Mais quand on postule aux plus hautes responsabilités de l'État, quand on construit toute sa campagne sur des valeurs d'honnêteté, quand on prétend porter en bandoulière, seul, le sens de l'intérêt général, quand on donne des leçons d'éthique à ses adversaires ou de probité à ses compagnons de parti, quand on dénonce le prétendu assistanat dont bénéficieraient les plus fragiles des Français, quand on conspue les fonctionnaires dont 500 000 seraient de trop, et quand, enfin, on met ostensiblement en avant sa foi chrétienne, on devrait comprendre que l'exigence minimale de transparence impose, en 2017, de présenter aux Français des explications crédibles et étayées plutôt que des déclarations d'amour ou des paroles d'honneur spécieuses. Ce serait là faire preuve de l'exemplarité que François Fillon n'a de cesse de revendiquer.

(Publié dans La Dépêche du 31 janvier 2017)

Sacré bug

L'affaire Penelope s'apparente pour François Fillon le technophile à un sacré bug, de ceux susceptibles de mettre hors service le plus performant des logiciels. Jusqu'à présent, tout semblait réussir à l'ancien Premier ministre. Parti de très loin après la guerre fratricide avec Jean-François Copé, François Fillon, qui a su éviter d'être comptable des années Sarkozy et des déboires financiers et judiciaires de l'UMP, s'est lancé avec succès dans une primaire de la droite où personne ne l'a vu venir. Contrebalançant à l'envi la dureté de son programme ultralibéral et très conservateur, il a mis en avant son éthique, sa morale, sa probité, son souci de l'intérêt général et du sens de l'État, voire sa foi chrétienne. En trente ans, pas une affaire, s'enorgueillissait-il.

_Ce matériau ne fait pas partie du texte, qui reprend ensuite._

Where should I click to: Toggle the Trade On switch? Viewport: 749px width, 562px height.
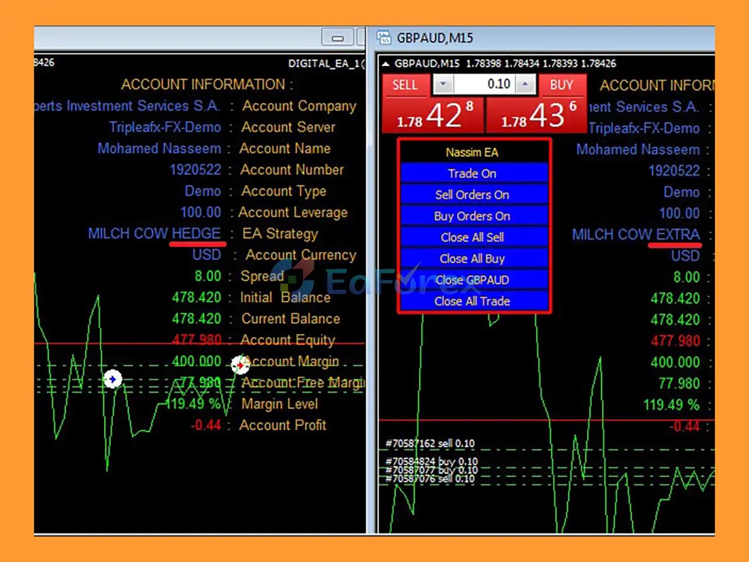(472, 173)
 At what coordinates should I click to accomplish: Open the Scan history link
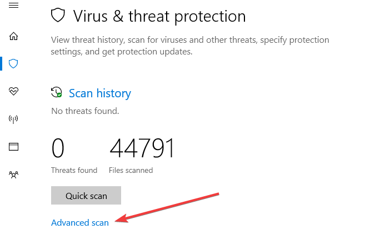[100, 93]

Mais, depuis mercredi et les révélations sur les rémunérations aussi suspectes que mirobolantes de son épouse – dont les activités d'assistante parlementaire à son service ou de conseillère littéraire avaient échappé à tous –, voilà ce professionnel de la politique rattrapé par des comportements au parfum de népotisme. Peut-être légaux, mais en tout cas aux antipodes de ses propres déclarations passées, dont Twitter s'est fait la redoutable mémoire. Car les arguments de campagne de François Fillon, pourfendeur du gaspillage de l'argent public au point de vouloir supprimer l'emploi bien réel de 500 000 fonctionnaires, lui reviennent comme un boomerang. A sa fameuse pique contre Nicolas Sarkozy et Alain Juppé « Qui imagine le général De Gaulle mis en examen ? » répond ainsi en écho « Qui imagine le général De Gaulle embauchant tante Yvonne comme collaboratrice parlementaire ? »

Chez les Républicains, où la gêne a succédé au choc, on s'interroge en tout cas sur la capacité de François Fillon à corriger le bug... pour éviter d'avoir à changer le logiciel.